Casier judiciaire : ne touchons pas au suffrage universel.

 

Les réseaux et la presse retentissent aujourd’hui, d’une clameur qui permet de poursuivre gaiement le Macron bashing, distraction estivale, que l’on pratique avec d’autant plus de joie mauvaise que l’on n’a pas voté pour Jupiter et sa bande. Alors, de quoi s’agit-il aujourd’hui ? « Les députés n’auront pas besoin d’un casier judiciaire vierge nous annonce la presse ».

Aïe, mauvaise pioche, sur ce point la ministre de la justice qui a souhaité retirer cette partie du texte, a entièrement raison. Curieux d’ailleurs que cette revendication, guère poétique et ânerie démocratique et juridique soit devenue ce serpent de mer. Que l’on voit émerger de loin en loin, transformée en étendard par les démagogues qui pensent gagner des voix en proclamant qu’il faut laver plus blanc que blanc. Il y a également malheureusement aussi des gens de bonne foi, qui souvent par ignorance, la voient à tort comme un moyen de moralisation de la vie publique.

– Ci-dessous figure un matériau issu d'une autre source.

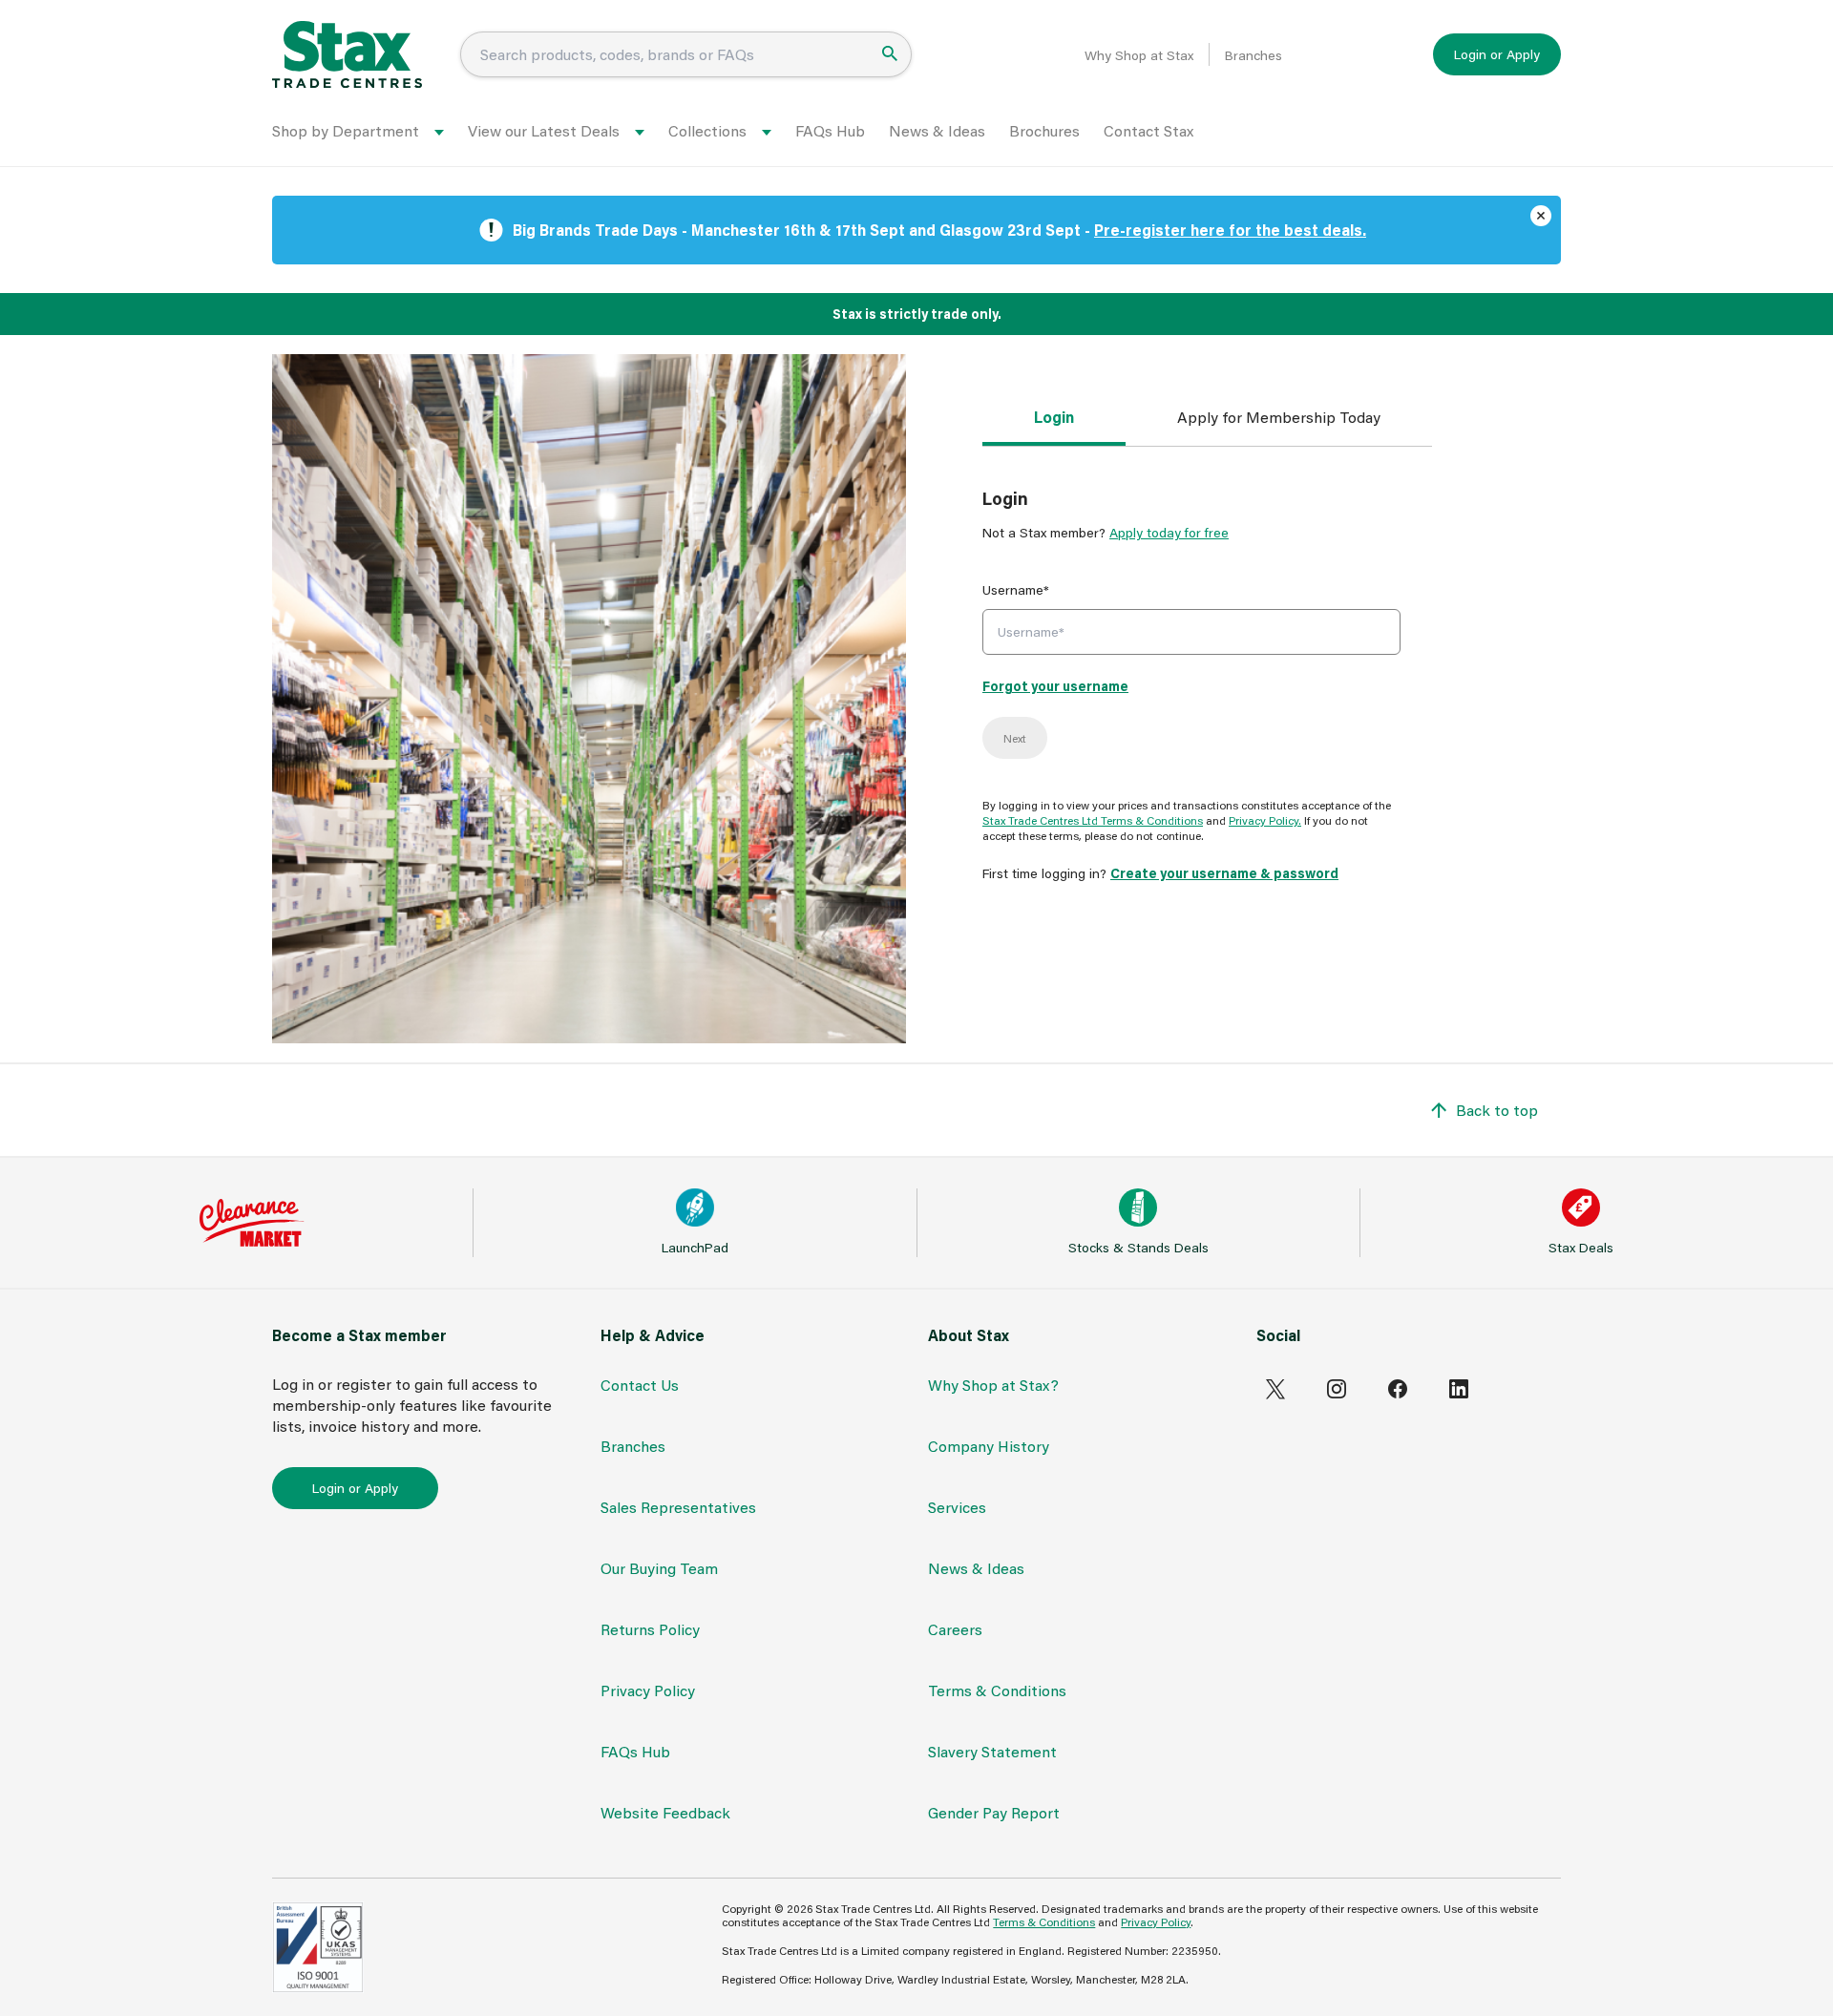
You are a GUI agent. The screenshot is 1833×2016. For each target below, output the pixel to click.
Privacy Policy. (1265, 820)
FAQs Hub (830, 130)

Concernant les politiques qui la brandissent, on peut légitimement penser qu’il s’agit de mauvaise foi. Les équipes d’Emmanuel Macron la présentaient comme une des mesures phares de la loi de moralisation, première initiative que le jeune monarque, par François Bayrou interposé (!) devait présenter au Parlement. On voit mal qu’ils n’aient pas lu les avis du Conseil d’État et du Conseil Constitutionnel qui leur avait mis les points sur les i. Quant à Jean-Luc Mélenchon, l’homme de la VIe république, qui nous a martelé la proposition pendant des mois, soit, mal entouré il est ignorant, soit c’est un cynique. Dans les deux cas c’est ennuyeux.

De quoi s’agit-il ? Les tenants de cette mesure veulent inscrire dans la loi l’obligation d’un casier judiciaire vierge pour pouvoir se présenter à une élection. La première observation sera celle de rappeler un des principes fondamentaux du suffrage universel : pour être éligible, il faut être électeur. Et tout citoyen français dispose du droit de vote, et par conséquent se trouve être éligible. On peut priver de ces droits fondamentaux, comme on peut le faire de la liberté avec la prison, mais l’inéligibilité est une peine. Et comme toutes les peines, dans une société démocratique, elle va devoir être prononcée par un juge après une procédure contradictoire régulière. La loi française la prévoit comme « une peine accessoire », qui doit être appliquée dans le respect des principes du droit pénal de personnalisation et de proportionnalité de la peine. Tout ceci résulte de la Déclaration des Droits de l’Homme, de la Constitution, et de la Convention Européenne des Droits de l’Homme. Excusez du peu. Il n’y a pas de peines automatiques, celles-ci sont proscrites. Donc faire dépendre l’éligibilité d’un citoyen par ailleurs électeur, qui a accompli sa peine et payé sa dette à la société, est une façon de le chasser à jamais de la communauté des citoyens. C’est radicalement inconstitutionnel.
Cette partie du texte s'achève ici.